What to produce
The records should be written out in full, with nothing altered.

....................

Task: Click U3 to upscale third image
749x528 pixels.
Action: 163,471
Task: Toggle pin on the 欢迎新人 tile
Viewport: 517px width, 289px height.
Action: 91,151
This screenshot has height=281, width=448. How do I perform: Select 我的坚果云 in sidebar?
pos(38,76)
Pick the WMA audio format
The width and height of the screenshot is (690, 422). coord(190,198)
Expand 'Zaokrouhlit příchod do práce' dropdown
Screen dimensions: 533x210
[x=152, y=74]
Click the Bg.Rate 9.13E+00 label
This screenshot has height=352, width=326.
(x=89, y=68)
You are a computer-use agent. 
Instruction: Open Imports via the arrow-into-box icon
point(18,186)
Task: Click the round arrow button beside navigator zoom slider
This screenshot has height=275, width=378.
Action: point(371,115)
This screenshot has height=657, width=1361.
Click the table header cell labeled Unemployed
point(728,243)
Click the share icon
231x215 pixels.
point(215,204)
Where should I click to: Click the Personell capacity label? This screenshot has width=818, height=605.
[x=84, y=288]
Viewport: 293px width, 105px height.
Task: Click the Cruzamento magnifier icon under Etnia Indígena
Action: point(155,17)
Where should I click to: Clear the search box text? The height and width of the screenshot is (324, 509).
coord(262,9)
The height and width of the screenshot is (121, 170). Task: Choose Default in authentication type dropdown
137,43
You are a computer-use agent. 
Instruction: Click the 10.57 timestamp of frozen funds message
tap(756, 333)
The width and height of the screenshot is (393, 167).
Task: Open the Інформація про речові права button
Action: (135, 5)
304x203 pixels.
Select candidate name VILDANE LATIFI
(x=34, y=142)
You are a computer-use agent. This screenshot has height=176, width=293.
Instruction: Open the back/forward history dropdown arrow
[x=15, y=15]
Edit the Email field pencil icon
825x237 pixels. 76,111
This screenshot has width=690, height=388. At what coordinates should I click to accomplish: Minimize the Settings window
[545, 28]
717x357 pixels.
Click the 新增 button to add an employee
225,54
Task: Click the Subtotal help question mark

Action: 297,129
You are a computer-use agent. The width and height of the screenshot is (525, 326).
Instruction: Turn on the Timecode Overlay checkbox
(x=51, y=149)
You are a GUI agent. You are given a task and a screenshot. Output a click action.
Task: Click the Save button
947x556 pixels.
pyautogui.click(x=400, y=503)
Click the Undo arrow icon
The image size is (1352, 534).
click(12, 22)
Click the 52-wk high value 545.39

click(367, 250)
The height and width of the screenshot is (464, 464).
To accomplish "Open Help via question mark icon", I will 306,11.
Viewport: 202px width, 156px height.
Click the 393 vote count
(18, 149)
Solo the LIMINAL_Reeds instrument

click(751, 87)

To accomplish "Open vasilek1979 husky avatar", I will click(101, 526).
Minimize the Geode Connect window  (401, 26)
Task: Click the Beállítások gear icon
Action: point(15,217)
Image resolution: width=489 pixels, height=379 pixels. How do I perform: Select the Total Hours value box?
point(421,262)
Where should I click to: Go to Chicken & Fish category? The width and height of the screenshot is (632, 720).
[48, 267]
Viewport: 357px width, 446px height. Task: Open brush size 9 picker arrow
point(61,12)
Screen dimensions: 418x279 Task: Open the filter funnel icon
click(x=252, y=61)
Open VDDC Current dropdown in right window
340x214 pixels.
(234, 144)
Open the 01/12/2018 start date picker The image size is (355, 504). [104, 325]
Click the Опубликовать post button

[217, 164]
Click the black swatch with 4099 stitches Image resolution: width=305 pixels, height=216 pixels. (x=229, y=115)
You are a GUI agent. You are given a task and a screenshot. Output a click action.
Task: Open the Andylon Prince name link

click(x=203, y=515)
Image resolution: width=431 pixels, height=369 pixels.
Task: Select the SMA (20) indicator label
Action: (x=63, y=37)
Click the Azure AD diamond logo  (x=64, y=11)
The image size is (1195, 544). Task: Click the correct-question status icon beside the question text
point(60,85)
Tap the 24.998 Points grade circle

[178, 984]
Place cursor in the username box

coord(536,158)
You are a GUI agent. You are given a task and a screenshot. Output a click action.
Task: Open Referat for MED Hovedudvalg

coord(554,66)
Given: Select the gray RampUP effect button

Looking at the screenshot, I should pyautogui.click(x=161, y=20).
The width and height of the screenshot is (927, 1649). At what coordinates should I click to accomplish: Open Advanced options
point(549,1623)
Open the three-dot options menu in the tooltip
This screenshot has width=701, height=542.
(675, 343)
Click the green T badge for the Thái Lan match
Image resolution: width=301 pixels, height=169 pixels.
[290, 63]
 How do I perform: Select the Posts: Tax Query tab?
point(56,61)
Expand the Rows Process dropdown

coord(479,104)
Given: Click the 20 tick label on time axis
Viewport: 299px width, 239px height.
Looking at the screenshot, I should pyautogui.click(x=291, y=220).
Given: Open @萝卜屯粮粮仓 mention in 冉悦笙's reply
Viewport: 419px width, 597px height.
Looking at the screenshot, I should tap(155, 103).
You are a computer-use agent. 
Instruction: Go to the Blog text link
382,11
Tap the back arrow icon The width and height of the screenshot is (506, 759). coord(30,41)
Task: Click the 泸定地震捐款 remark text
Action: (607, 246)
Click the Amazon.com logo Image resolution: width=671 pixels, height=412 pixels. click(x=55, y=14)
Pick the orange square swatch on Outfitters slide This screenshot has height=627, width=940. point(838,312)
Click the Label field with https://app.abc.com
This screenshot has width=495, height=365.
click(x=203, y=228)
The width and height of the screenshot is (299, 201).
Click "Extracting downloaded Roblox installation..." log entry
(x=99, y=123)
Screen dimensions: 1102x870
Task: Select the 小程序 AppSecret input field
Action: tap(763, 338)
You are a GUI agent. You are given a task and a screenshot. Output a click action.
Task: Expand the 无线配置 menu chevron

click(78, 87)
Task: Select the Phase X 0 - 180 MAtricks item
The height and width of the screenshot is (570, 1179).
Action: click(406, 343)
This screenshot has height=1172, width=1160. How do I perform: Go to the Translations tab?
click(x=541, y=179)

....................

Answer for this exercise
Task: Click U3 to upscale third image
749x528 pixels.
Action: 163,471
Task: Toggle pin on the 欢迎新人 tile
Viewport: 517px width, 289px height.
Action: 91,151
This screenshot has height=281, width=448. How do I perform: Select 我的坚果云 in sidebar?
pos(38,76)
Pick the WMA audio format
The width and height of the screenshot is (690, 422). coord(190,198)
Expand 'Zaokrouhlit příchod do práce' dropdown
Screen dimensions: 533x210
[x=152, y=74]
Click the Bg.Rate 9.13E+00 label
This screenshot has height=352, width=326.
(x=89, y=68)
You are a computer-use agent. 
Instruction: Open Imports via the arrow-into-box icon
point(18,186)
Task: Click the round arrow button beside navigator zoom slider
This screenshot has height=275, width=378.
Action: point(371,115)
This screenshot has height=657, width=1361.
Click the table header cell labeled Unemployed
point(728,243)
Click the share icon
231x215 pixels.
point(215,204)
Where should I click to: Click the Personell capacity label? This screenshot has width=818, height=605.
[x=84, y=288]
Viewport: 293px width, 105px height.
Task: Click the Cruzamento magnifier icon under Etnia Indígena
Action: point(155,17)
Where should I click to: Clear the search box text? The height and width of the screenshot is (324, 509).
coord(262,9)
The height and width of the screenshot is (121, 170). Task: Choose Default in authentication type dropdown
137,43
You are a computer-use agent. 
Instruction: Click the 10.57 timestamp of frozen funds message
tap(756, 333)
The width and height of the screenshot is (393, 167).
Task: Open the Інформація про речові права button
Action: (135, 5)
304x203 pixels.
Select candidate name VILDANE LATIFI
(x=34, y=142)
You are a computer-use agent. This screenshot has height=176, width=293.
Instruction: Open the back/forward history dropdown arrow
[x=15, y=15]
Edit the Email field pencil icon
825x237 pixels. 76,111
This screenshot has width=690, height=388. At what coordinates should I click to accomplish: Minimize the Settings window
[545, 28]
717x357 pixels.
Click the 新增 button to add an employee
225,54
Task: Click the Subtotal help question mark

Action: 297,129
You are a computer-use agent. The width and height of the screenshot is (525, 326).
Instruction: Turn on the Timecode Overlay checkbox
(x=51, y=149)
You are a GUI agent. You are given a task and a screenshot. Output a click action.
Task: Click the Save button
947x556 pixels.
pyautogui.click(x=400, y=503)
Click the Undo arrow icon
The image size is (1352, 534).
click(12, 22)
Click the 52-wk high value 545.39

click(367, 250)
The height and width of the screenshot is (464, 464).
To accomplish "Open Help via question mark icon", I will 306,11.
Viewport: 202px width, 156px height.
Click the 393 vote count
(18, 149)
Solo the LIMINAL_Reeds instrument

click(751, 87)

To accomplish "Open vasilek1979 husky avatar", I will click(101, 526).
Minimize the Geode Connect window  (401, 26)
Task: Click the Beállítások gear icon
Action: point(15,217)
Image resolution: width=489 pixels, height=379 pixels. How do I perform: Select the Total Hours value box?
point(421,262)
Where should I click to: Go to Chicken & Fish category? The width and height of the screenshot is (632, 720).
[48, 267]
Viewport: 357px width, 446px height. Task: Open brush size 9 picker arrow
point(61,12)
Screen dimensions: 418x279 Task: Open the filter funnel icon
click(x=252, y=61)
Open VDDC Current dropdown in right window
340x214 pixels.
(234, 144)
Open the 01/12/2018 start date picker The image size is (355, 504). [104, 325]
Click the Опубликовать post button

[217, 164]
Click the black swatch with 4099 stitches Image resolution: width=305 pixels, height=216 pixels. (x=229, y=115)
You are a GUI agent. You are given a task and a screenshot. Output a click action.
Task: Open the Andylon Prince name link

click(x=203, y=515)
Image resolution: width=431 pixels, height=369 pixels.
Task: Select the SMA (20) indicator label
Action: (x=63, y=37)
Click the Azure AD diamond logo  (x=64, y=11)
The image size is (1195, 544). Task: Click the correct-question status icon beside the question text
point(60,85)
Tap the 24.998 Points grade circle

[178, 984]
Place cursor in the username box

coord(536,158)
You are a GUI agent. You are given a task and a screenshot. Output a click action.
Task: Open Referat for MED Hovedudvalg

coord(554,66)
Given: Select the gray RampUP effect button

Looking at the screenshot, I should pyautogui.click(x=161, y=20).
The width and height of the screenshot is (927, 1649). At what coordinates should I click to accomplish: Open Advanced options
point(549,1623)
Open the three-dot options menu in the tooltip
This screenshot has width=701, height=542.
(675, 343)
Click the green T badge for the Thái Lan match
Image resolution: width=301 pixels, height=169 pixels.
[290, 63]
 How do I perform: Select the Posts: Tax Query tab?
point(56,61)
Expand the Rows Process dropdown

coord(479,104)
Given: Click the 20 tick label on time axis
Viewport: 299px width, 239px height.
Looking at the screenshot, I should pyautogui.click(x=291, y=220).
Given: Open @萝卜屯粮粮仓 mention in 冉悦笙's reply
Viewport: 419px width, 597px height.
Looking at the screenshot, I should tap(155, 103).
You are a computer-use agent. 
Instruction: Go to the Blog text link
382,11
Tap the back arrow icon The width and height of the screenshot is (506, 759). coord(30,41)
Task: Click the 泸定地震捐款 remark text
Action: (607, 246)
Click the Amazon.com logo Image resolution: width=671 pixels, height=412 pixels. click(x=55, y=14)
Pick the orange square swatch on Outfitters slide This screenshot has height=627, width=940. point(838,312)
Click the Label field with https://app.abc.com
This screenshot has width=495, height=365.
click(x=203, y=228)
The width and height of the screenshot is (299, 201).
Click "Extracting downloaded Roblox installation..." log entry
(x=99, y=123)
Screen dimensions: 1102x870
Task: Select the 小程序 AppSecret input field
Action: tap(763, 338)
You are a GUI agent. You are given a task and a screenshot. Output a click action.
Task: Expand the 无线配置 menu chevron

click(78, 87)
Task: Select the Phase X 0 - 180 MAtricks item
The height and width of the screenshot is (570, 1179).
Action: click(406, 343)
This screenshot has height=1172, width=1160. How do I perform: Go to the Translations tab?
click(x=541, y=179)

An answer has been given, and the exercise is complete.